DOCUMENT EXTRACT:
FOR IMMEDIATE RELEASE: Wednesday, March 18, 2009
 
SENATORS ASK OBAMA ADMINISTRATION TO END STUDY OF PROPOSAL
TO MOVE DOE WEAPONS LABS TO DEFENSE DEPARTMENT
 
            WASHINGTON – A bipartisan group of senators is asking the Office of Management and Budget to withdraw its directive to the departments of energy and defense to assess the costs and possible benefits of transferring the National Nuclear Security Administration from the Department of Energy to the Department of Defense.
 
            In a letter to OMB Director Peter Orszag, U.S. Senators Jeff Bingaman, Lisa Murkowski, Byron Dorgan, Robert Bennett and Bill Nelson expressed firm opposition to the move of NNSA laboratories to DOD.  The senators cited several reasons for their opposition, chief among them our country’s long-standing commitment to having our nuclear stockpile in civilian control.  The text of the letter to Orszag follows:
 
The Honorable Peter R. Orszag
Director
Office of Management and Budget
Washington, D.C. 20503
 
Dear Director Orszag:
 
The Office of Management and Budget (OMB) has directed the Department of Energy (DOE) and the Department of Defense (DOD) to assess the costs and benefits of transferring the National Nuclear Security Administration (NNSA), or its components, to the DOD beginning in fiscal year 2011.  A final report on the interagency assessment is due by the end of September 2009.
 
As Chairmen of the principal authorizing and appropriation committees and subcommittees with jurisdiction over the DOE and the NNSA, we would like to express our firm opposition to the transfer of the NNSA to the Department of Defense.  Further, it is our understanding that Secretary Chu, Secretary Gates, and National Security Advisor Jones all share that same view for a multitude of compelling reasons which are discussed in the attached discussion paper.
 
We recognize that the current structural relationship to the DOE of NNSA is in many ways dysfunctional. Improvements are needed if the NNSA is to optimally carry out both its missions focused on the stockpile and its potential to contribute to broader national defense, energy, and economic security. While we would welcome an appropriately framed review of NNSA’s structure and functioning, we also believe that any such review would be premature prior to the conclusion of the Nuclear Posture Review (NPR), due out in January 2010. That review will provide guidance for the size and shape of the nuclear stockpile, and the resources and capabilities necessary to support it. It is a prerequisite to having an informed discussion of the NNSA and its core missions and structure.

TASK INPUTS:
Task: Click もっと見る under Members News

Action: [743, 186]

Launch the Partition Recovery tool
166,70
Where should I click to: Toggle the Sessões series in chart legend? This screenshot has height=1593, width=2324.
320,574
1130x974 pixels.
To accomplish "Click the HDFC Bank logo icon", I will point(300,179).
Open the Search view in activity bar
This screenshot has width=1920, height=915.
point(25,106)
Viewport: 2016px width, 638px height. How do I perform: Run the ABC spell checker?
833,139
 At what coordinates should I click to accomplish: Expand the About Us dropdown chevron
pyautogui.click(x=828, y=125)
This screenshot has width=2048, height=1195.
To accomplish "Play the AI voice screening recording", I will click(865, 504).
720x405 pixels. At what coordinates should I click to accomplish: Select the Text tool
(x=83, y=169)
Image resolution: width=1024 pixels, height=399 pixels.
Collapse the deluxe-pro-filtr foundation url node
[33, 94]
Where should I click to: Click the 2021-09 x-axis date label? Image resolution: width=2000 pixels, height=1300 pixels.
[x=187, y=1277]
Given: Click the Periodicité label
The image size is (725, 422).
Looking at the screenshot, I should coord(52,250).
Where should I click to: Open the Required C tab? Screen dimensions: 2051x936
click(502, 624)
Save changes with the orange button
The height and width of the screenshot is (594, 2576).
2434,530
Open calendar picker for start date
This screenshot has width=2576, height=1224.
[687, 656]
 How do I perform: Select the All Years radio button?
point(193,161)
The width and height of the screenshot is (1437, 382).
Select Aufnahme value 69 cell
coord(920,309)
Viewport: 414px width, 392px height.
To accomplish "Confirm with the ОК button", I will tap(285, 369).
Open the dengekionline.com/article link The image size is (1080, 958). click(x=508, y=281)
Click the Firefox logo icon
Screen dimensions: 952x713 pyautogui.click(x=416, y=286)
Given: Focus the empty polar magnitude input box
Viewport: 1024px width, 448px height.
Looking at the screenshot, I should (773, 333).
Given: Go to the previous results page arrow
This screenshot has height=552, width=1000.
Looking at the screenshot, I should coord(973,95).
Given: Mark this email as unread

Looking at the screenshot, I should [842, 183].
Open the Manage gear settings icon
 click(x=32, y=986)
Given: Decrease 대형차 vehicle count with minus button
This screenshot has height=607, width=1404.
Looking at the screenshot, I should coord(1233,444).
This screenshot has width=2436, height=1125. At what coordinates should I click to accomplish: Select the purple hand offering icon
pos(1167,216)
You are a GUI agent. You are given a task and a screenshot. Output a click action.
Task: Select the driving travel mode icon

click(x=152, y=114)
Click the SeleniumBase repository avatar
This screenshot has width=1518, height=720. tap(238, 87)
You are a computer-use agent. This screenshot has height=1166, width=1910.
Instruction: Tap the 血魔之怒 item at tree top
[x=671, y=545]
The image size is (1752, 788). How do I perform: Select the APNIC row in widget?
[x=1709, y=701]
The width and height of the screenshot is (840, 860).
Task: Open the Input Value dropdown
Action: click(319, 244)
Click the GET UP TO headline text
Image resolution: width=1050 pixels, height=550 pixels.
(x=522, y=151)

REQUIRED ACTIONS:
A. Please edit the entries starting at the line containing "This screenshot has width=2436, height=1125." and ending at the end of the entries, replacing "purple" with "green" and leaving everything else unchanged.
B. Continue the press release on the senators' opposition to moving the NNSA to the Defense Department from the point where it stops.

ANSWERS TO THE EXERCISE:
A.
This screenshot has width=2436, height=1125. At what coordinates should I click to accomplish: Select the green hand offering icon
pos(1167,216)
You are a GUI agent. You are given a task and a screenshot. Output a click action.
Task: Select the driving travel mode icon

click(x=152, y=114)
Click the SeleniumBase repository avatar
This screenshot has width=1518, height=720. tap(238, 87)
You are a computer-use agent. This screenshot has height=1166, width=1910.
Instruction: Tap the 血魔之怒 item at tree top
[x=671, y=545]
The image size is (1752, 788). How do I perform: Select the APNIC row in widget?
[x=1709, y=701]
The width and height of the screenshot is (840, 860).
Task: Open the Input Value dropdown
Action: click(319, 244)
Click the GET UP TO headline text
Image resolution: width=1050 pixels, height=550 pixels.
(x=522, y=151)

B.
 
With that in mind, we encourage you to withdraw your directive to the DOE and DOD and defer any decision regarding a study of NNSA, at least until the NPR can be digested and its implications on the NNSA be determined. In addition, we urge you to withdraw the OMB guidance that directed suspension of several upgrades to the scientific capabilities of the labs and further investment in computing capabilities.
 
 
            We hope that you will take our views on this important matter into account and agree to rescind your directive.
 
Sincerely,
           
Jeff Bingaman                                                 Lisa Murkowski                                 
Chairman                                                         Ranking Member                               
Committee on Energy and Natural Resources
United States Senate
 
Byron L. Dorgan                                             Robert F. Bennett
Chairman                                                         Ranking Member
Subcommittee on Energy and Water Development
Committee on Appropriations
United States Senate
 
Bill Nelson
Chairman
Strategic Subcommittee
Committee on Armed Services
United States Senate
 
DISCUSSION PAPER: IMPACTS OF TRANSFER OF NNSA TO DOD
 
Tradition of Civilian Control: After World War II, a fundamental decision was made to have civilian control of nuclear weapons technology outside the War Department. As the authors of the Atomic Energy Act of 1946 said, “civilian control accords with principles cherished and maintained throughout American history.”  For the past 63 years, non-military control over the development of nuclear weapons technology has ensured independence of technical judgment over issues associated with our nuclear arsenal, has attracted the best scientific and technical talent to these important programs, and has served to underline the crucial differences between nuclear weapons and conventional military munitions.  The principle of non-military control of the nuclear weapons development complex in the United States has been emulated by other major nuclear weapons states, such as Russia and China, neither of which vests control of their nuclear weapons development complex in their military.
 
Civilian Control and Nonproliferation:  It has been the policy of successive administrations to promote and support extensive non-proliferation activity across the globe. In the many forms that takes, in technical assistance, monitoring, and shared science, civilian control is the cornerstone that has enhanced the ability of U.S. funded and staffed programs to negotiate access to and trust of other nuclear nations. For example, when the Soviet Union disintegrated, it was DOE civilian employees who were the first to enter the closed cities to secure nuclear materials and to ensure the nuclear brain-trust did not move to rogue states.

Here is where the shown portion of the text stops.